Exercise instructions:
Once the line holding "雕塑 (1058, 163)" is found in the listing below, write it out and each later line exactly, up to and including the one holding "هیات تحریریه (285, 187)".
--- Dataset records ---
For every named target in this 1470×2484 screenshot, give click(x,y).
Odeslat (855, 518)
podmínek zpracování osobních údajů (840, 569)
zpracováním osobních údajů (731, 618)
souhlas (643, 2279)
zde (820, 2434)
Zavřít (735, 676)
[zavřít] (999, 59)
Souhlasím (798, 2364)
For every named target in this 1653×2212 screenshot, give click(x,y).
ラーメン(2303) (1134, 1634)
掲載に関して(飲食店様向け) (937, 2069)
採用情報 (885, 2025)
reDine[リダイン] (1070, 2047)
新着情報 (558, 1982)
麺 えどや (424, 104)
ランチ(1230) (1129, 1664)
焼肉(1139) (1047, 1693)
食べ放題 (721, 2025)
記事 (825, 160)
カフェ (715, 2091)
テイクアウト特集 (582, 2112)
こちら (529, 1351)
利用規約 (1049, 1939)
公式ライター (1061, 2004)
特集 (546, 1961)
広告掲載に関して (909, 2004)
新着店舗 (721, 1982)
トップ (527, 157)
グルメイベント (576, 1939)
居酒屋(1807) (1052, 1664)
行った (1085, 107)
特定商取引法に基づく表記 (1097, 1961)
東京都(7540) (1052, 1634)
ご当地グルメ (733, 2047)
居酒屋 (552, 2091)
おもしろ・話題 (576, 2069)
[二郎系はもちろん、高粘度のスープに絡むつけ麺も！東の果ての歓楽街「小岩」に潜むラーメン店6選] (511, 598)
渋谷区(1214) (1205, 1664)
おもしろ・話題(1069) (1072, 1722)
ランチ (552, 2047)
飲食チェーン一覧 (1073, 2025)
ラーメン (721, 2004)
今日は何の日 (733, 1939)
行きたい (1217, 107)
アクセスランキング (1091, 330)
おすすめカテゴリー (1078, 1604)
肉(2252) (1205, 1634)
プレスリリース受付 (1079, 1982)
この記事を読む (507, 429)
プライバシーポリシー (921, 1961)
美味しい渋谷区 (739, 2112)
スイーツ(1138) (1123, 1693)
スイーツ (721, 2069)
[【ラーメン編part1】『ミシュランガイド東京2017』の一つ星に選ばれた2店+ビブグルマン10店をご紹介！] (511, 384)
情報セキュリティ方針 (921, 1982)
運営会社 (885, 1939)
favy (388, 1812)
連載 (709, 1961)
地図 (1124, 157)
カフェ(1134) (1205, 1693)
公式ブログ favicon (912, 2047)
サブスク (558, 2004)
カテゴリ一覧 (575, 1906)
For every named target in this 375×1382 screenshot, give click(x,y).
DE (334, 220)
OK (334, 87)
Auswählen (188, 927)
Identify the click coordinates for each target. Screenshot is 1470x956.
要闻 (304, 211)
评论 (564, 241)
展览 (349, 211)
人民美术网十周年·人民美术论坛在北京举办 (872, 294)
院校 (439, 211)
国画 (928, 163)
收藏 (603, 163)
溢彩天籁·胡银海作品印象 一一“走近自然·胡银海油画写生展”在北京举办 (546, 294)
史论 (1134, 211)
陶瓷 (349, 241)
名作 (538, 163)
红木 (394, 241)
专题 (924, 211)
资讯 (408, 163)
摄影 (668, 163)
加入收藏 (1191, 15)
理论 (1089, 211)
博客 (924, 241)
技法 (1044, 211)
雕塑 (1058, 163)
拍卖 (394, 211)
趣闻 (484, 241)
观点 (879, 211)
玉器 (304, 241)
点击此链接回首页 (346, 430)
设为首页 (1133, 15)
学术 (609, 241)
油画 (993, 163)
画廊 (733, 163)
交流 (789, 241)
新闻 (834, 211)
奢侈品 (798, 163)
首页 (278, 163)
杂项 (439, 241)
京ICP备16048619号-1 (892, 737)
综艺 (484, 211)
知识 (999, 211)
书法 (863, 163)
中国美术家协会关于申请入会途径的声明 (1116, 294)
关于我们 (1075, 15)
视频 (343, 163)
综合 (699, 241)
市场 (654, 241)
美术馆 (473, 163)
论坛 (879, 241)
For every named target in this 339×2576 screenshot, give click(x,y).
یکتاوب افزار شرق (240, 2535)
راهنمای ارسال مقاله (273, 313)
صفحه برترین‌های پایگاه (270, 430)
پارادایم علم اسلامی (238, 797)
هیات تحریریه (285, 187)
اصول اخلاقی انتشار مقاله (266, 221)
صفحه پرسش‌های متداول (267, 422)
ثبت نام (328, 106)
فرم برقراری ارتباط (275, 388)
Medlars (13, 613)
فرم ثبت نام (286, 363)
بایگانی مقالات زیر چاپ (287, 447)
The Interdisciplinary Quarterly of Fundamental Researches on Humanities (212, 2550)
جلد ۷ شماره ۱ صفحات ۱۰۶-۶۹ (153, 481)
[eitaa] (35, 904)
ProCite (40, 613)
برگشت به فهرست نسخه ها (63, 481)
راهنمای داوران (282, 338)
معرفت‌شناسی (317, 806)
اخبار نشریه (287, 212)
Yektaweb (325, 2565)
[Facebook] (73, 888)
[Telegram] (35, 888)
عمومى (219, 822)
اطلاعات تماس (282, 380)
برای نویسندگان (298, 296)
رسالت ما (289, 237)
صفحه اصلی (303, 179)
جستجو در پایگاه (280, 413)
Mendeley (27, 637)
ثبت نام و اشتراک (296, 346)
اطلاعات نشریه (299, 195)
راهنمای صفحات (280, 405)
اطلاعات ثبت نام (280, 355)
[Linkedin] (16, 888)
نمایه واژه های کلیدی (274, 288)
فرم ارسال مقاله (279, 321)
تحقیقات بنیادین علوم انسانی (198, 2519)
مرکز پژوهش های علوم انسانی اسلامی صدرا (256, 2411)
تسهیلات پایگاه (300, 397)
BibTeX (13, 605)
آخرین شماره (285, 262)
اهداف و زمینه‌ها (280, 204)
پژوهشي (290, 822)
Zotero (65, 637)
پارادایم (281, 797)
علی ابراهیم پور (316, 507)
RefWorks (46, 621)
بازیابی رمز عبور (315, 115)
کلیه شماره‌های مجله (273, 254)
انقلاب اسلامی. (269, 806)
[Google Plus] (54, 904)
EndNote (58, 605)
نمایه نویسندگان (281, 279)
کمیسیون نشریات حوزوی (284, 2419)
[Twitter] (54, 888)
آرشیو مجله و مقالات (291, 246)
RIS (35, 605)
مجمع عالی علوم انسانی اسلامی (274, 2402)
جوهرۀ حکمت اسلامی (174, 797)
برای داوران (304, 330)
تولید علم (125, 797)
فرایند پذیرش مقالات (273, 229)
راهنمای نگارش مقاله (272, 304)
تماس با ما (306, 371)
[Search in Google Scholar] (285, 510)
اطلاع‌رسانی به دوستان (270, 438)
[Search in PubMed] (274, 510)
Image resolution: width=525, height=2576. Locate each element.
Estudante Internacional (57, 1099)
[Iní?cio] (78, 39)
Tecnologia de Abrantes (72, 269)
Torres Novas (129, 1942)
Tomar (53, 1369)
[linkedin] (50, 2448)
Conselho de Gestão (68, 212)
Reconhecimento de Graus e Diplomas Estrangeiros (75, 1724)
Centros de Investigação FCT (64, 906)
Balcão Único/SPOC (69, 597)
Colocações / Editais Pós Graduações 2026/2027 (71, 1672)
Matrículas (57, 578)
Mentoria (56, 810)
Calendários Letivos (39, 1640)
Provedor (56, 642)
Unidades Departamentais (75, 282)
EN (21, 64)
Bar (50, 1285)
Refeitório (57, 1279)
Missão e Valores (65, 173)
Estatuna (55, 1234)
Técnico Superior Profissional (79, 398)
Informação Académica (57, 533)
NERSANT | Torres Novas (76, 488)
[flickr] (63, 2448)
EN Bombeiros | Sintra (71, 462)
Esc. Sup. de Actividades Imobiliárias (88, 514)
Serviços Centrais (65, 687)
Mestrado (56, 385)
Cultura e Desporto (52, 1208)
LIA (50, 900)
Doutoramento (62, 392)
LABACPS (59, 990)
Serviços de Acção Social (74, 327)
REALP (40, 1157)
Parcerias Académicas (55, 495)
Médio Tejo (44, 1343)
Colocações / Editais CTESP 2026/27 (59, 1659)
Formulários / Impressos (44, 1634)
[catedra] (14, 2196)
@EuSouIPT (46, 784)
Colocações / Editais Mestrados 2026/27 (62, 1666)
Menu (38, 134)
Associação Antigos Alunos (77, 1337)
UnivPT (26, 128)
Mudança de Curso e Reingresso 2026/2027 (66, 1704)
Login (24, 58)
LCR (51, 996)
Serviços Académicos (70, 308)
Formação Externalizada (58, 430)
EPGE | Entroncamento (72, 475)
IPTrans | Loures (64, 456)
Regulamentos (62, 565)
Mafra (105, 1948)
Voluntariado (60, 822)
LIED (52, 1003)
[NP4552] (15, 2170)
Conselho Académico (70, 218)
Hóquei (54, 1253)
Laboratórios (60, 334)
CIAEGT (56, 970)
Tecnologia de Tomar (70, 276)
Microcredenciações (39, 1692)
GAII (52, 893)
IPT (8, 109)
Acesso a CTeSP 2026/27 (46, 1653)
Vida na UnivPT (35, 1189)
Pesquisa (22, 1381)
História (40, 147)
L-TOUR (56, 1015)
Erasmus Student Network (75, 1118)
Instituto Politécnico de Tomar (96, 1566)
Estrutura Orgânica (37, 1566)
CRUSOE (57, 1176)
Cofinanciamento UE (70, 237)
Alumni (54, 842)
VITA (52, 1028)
---
Task solution:
雕塑 (1058, 163)
拍卖 (394, 211)
趣闻 (484, 241)
观点 (879, 211)
玉器 (304, 241)
点击此链接回首页 (346, 430)
设为首页 (1133, 15)
学术 (609, 241)
油画 (993, 163)
画廊 (733, 163)
交流 (789, 241)
新闻 (834, 211)
奢侈品 (798, 163)
首页 (278, 163)
杂项 (439, 241)
京ICP备16048619号-1 (892, 737)
综艺 (484, 211)
知识 (999, 211)
书法 (863, 163)
中国美术家协会关于申请入会途径的声明 (1116, 294)
关于我们 (1075, 15)
视频 (343, 163)
综合 (699, 241)
市场 (654, 241)
美术馆 (473, 163)
论坛 (879, 241)
For every named target in this 339×2576 screenshot, give click(x,y).
یکتاوب افزار شرق (240, 2535)
راهنمای ارسال مقاله (273, 313)
صفحه برترین‌های پایگاه (270, 430)
پارادایم علم اسلامی (238, 797)
هیات تحریریه (285, 187)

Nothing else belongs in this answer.